## Brief 1:
In the advice letter about introducing children to new partners, how long has the writer been seeing the woman?
## Brief 2:
Pick up the advice letter about introducing children to new partners right after its final sentence and keep writing it.

When should our kids meet each other?

We're divorced and we're dating -- when and how to introduce the offspring?

Published August 11, 2005 6:03PM (EDT)

Dear Cary,

I am a 40-year-old nearly divorced dad (should be final soon) and I am seeing a woman I care very much for. In fact, I may even love her. I believe that her feelings for me are mutual.

The issue comes with regard to our children. I have two, 5 and 7, and she has one, 12. I have not met her child and she has not met my kids, though we have told them that we each are "seeing" someone. This is my first serious post-breakup relationship, while she has been married three times and I am her first since her last marriage.

Here are the questions. She is in a state I could best describe as thrice bitten, thrice shy. She is very cautious about wanting to introduce me to her daughter, which I respect. However, our relationship is hampered by the fact that with work schedules, child custody, etc., we never get to see each other. Though we live 10 minutes apart it feels as if we are in a long-distance relationship.

I believe that relationships are like sharks in that they need to keep at least a little forward momentum to work and I believe we have stagnated. How can I ease her into the idea of introducing me to her child (and her to my children) without causing her to want to push away from me? Or how can we find a way to connect while not physically together?

I should add that we have been seeing each other for two months and have a very healthy attraction to each other (we both like sex).

Lastly, how do you introduce yourself to your new partner's child? And how do you introduce your children to your partner? Do you go out to a theme park or on a picnic?

## Data section:
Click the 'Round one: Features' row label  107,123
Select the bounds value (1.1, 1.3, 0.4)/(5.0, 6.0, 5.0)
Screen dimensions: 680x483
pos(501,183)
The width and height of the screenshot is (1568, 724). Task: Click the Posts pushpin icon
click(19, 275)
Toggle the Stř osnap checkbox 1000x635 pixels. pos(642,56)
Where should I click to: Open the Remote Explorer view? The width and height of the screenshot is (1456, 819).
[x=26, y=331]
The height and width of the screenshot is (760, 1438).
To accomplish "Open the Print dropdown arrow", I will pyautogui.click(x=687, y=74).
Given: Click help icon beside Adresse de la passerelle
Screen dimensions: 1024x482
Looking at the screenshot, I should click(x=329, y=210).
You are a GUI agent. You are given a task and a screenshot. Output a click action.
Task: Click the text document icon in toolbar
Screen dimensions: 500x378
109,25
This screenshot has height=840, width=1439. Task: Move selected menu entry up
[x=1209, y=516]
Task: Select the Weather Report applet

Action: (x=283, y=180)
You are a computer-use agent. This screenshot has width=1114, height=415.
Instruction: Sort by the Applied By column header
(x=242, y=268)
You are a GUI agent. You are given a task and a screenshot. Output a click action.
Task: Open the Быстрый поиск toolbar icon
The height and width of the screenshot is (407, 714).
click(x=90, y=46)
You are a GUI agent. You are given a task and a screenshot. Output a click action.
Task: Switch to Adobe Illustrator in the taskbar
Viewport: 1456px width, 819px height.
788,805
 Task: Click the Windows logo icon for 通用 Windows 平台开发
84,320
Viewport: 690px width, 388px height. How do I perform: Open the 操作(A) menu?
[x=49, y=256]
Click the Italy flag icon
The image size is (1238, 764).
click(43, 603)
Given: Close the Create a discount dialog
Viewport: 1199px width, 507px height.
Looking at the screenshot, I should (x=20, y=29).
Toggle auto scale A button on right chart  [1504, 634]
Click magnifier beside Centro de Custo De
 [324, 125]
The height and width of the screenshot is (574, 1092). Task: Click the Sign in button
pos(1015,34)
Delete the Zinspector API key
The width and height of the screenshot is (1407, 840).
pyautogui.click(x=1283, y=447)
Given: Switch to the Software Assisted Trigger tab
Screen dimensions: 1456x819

## Task result 1:
Two months.

## Task result 2:
Dating Dad

Dear Dating Dad,

You know, I've got no kids so I wouldn't know how hard it is to raise them. But I do know how hard it is to be one. And maybe it's hypocritical or I'm on some weird trip but all I can think about is that this woman's daughter has been through three divorces already and your kids are experiencing the pain of their parents splitting up for reasons they can't possibly comprehend and so while you're an adult and you need love and sex and all that, my sympathy is not so much with you as it is with the kids.

As far as whether to go to a theme park or have a picnic, those are practical questions, almost in the realm of etiquette, and I have no idea what is best. I would think that no matter what you do, each individual child will perceive the situation in his or her own way, and that the job of the adults would be to discover how the child is perceiving the situation and accommodate that child's perceptions and meet that child's needs, whatever they might be. (I make it sound so simple, don't I? Ah, the joy of having no kids!)

In particular, I can't help thinking about the 12-year-old daughter. Ages 5 and 7 are just so young, I can hardly imagine what that's like. But I can imagine how it feels to be the 12-year-old. How is she going to feel, meeting another of her mom's boyfriends, thinking is this guy going to end up married to my mom, are we going to have to move again, is he going to be creepy like the last one, is he going to assume he can tell me what to do just because he's screwing my mom, is my mom going to get all weird again like she did the last time, are there going to be other kids I'm supposed to get along with that I'm not even anywhere near the same age as, much less into the same things, and are they going to throw us all together like we're supposed to be best friends all of a sudden, and what's going to happen when she starts spending the night at his house? Am I going to have to stay with Grandma again, in that house that smells funny and with her snoring and that weird man who comes around and knocks on the window? I'll just say it's OK, I can stay here alone or I can invite friends over, which of course I don't have any friends because we move so much and besides I don't really want to make any friends because who knows what kind of creepy situation we'll be in. I just want to stay in one place and get into seventh grade in one school and make some friends and play my clarinet and stay out of the way of the big girls. Mom! I'm going to be in the seventh grade! Do you have any idea what that means? You can't be dating! You can't be dating! You have to stay home at night!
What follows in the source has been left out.